Coronary angiograms were analysed by two independent observers and were evaluated with the Coronary Angiography Analysis System (CAAS II for Windows QCA V4.1, Pie Medical Imaging BV, Maastricht, The Netherlands). Baseline stenoses of > 20%, as compared to the proximal reference segment, were assessed for progression/regression, defined as > 20% increase/decrease in diameter stenosis. Any novel localised narrowing of > 30% at follow up was regarded as development of a de novo lesion. ISR was defined as > 50% diameter stenosis at follow up. Categorical variables were assessed by χ2 analysis. Normally distributed continuous data are presented as mean (SD). For univariate analyses comparisons between groups were made using the unpaired Student t test; probability values of p < 0.05 were considered significant.
RESULTS
Serial quantitative coronary analysis was completed in 219 patients treated by stent implantation for symptomatic coronary artery disease. A total of 219 stented segments and 134 untreated plaques were evaluated at the time of stent deployment and at follow up angiogram after 6 (1) months.

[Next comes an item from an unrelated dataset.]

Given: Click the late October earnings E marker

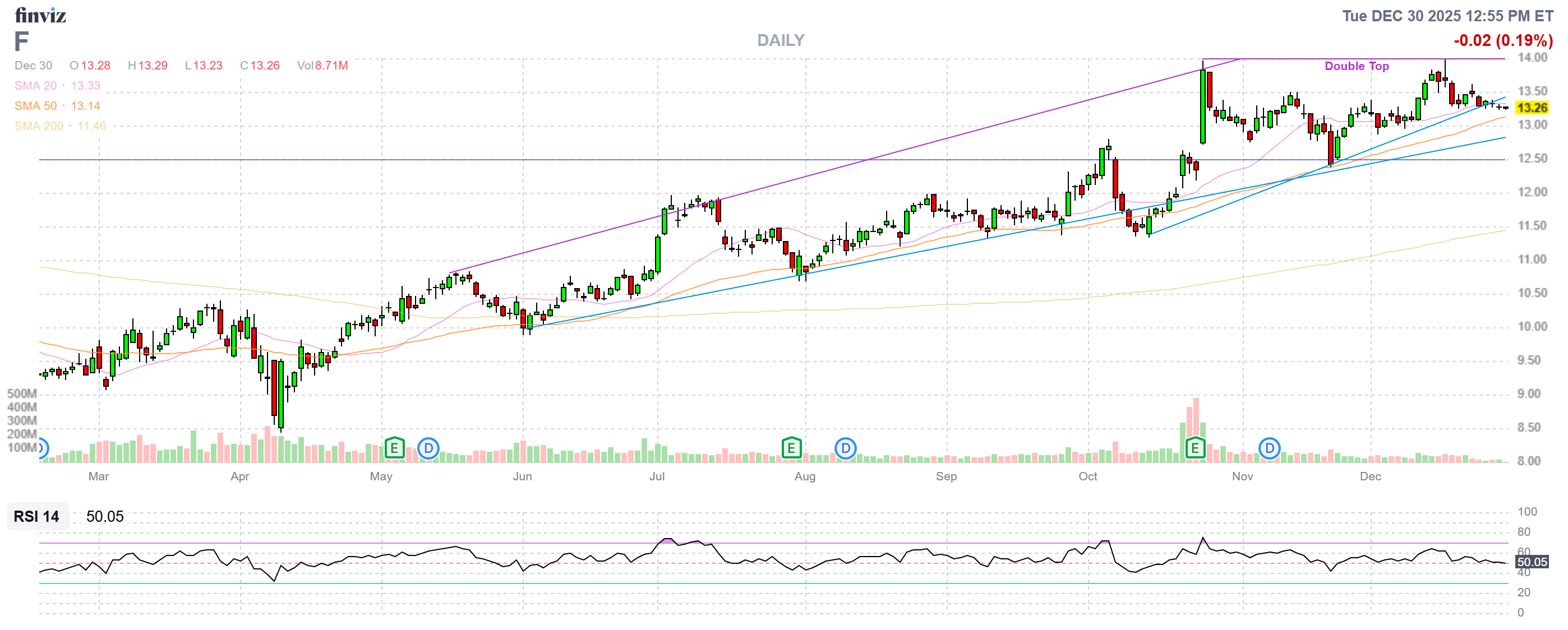Looking at the screenshot, I should [x=1195, y=449].
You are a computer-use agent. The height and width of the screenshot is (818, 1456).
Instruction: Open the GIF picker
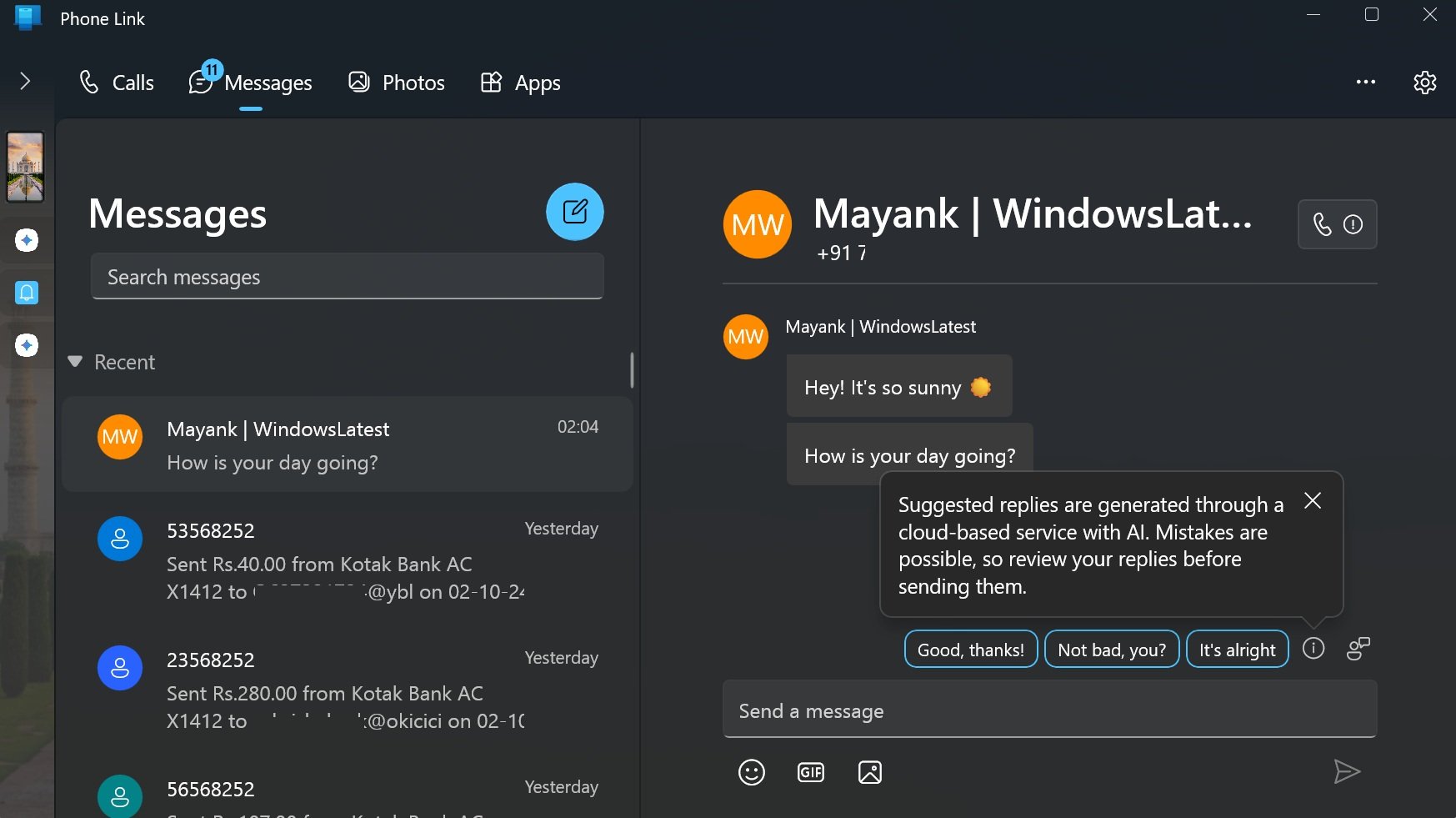click(810, 772)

ISR was found in 61 of 219 (28%) target lesions. The ISR and non-ISR subgroups did not differ with respect to clinical variables such as age, sex, and medication (table 1). Only diabetes mellitus was more prevalent with ISR (p < 0.001), while other demographic and patient characteristics were comparable within both groups. Notably, pre-procedural CRP concentrations were substantially increased (p = 0.02) in patients with subsequent ISR (11.0 (16.0) mg/l v 5.6 (11.6) mg/l). Also, ISR development was associated with length of target lesion (p = 0.02), while other angiographic and procedural variables did not significantly differ between groups.
Table 1.
All | ISR | No ISR | Progress | No progress | |
Number of patients (%) | 219 (100%) | 61 (28%) | 158 (72%) | 15 (7%) | 204 (93%) |
Age (years) | 63 (10) | 63 (11) | 64 (10) | 63 (9) | 63 (10) |
Male sex | 173 (79%) | 48 (78%) | 126 (80%) | 13 (87%) | 157 (77%) |
ACS | 118 (54%) | 39 (64%) | 71 (45%) | 9 (60%) | 108 (53%) |
Acute MI | 53 (24%) | 16 (26%) | 35 (22%) | 4 (27%) | 47 (23%) |
Previous MI | 61 (28%) | 19 (31%) | 41 (26%) | 3 (20%) | 59 (29%) |
Risk factors | |||||
Diabetes | 42 (19%) | 17 (28%)* | 17 (11%)* | 3 (20%) | 37 (18%) |
Hypertension | 136 (62%) | 41 (67%) | 92 (58%) | 10 (67%) | 126 (62%) |
Hypercholesterolaemia | 83 (38%) | 27 (44%) | 51 (32%) | 8 (53%) | 73 (36%) |
Current smoker | 94 (43%) | 30 (49%) | 60 (38%) | 12 (80%)** | 80 (39%)** |
Family history of CAD | 68 (31%) | 21 (34%) | 43 (27%) | 4 (27%) | 63 (31%) |
Medication | |||||
Aspirin | 219 (100%) | 61 (100%) | 158 (100%) | 15 (100%) | 204 (100%) |
Clopidogrel | 219 (100%) | 61 (100%) | 158 (100%) | 15 (100%) | 204 (100%) |
Nitrate | 96 (44%) | 24 (39%) | 76 (48%) | 5 (33%) | 92 (45%) |
β Blocker | 99 (45%) | 34 (56%) | 57 (36%) | 10 (67%) | 96 (47%) |
ACE inhibitor | 99 (45%) | 35 (57%) | 54 (34%) | 8 (53%) | 106 (52%) |
AT1 antagonist | 18 (8%) | 4 (7%) | 16 (10%) | 1 (7%) | 16 (8%) |
Calcium antagonist | 28 (13%) | 13 (21%) | 11 (7%) | 1 (7%) | 29 (14%) |
Statin | 99 (45%) | 35 (57%) | 55 (35%) | 10 (67%) | 102 (50%) |
GP IIb/IIIa antagonist | 55 (25%) | 15 (25%) | 36 (23%) | 4 (27%) | 53 (26%) |
ACE, angiotensin converting enzyme; ACS, acute coronary syndrome; AT1, angiotensin type 1; CAD, coronary artery disease; GP, glycoprotein; ISR, in-stent restenosis; MI, myocardial infarction.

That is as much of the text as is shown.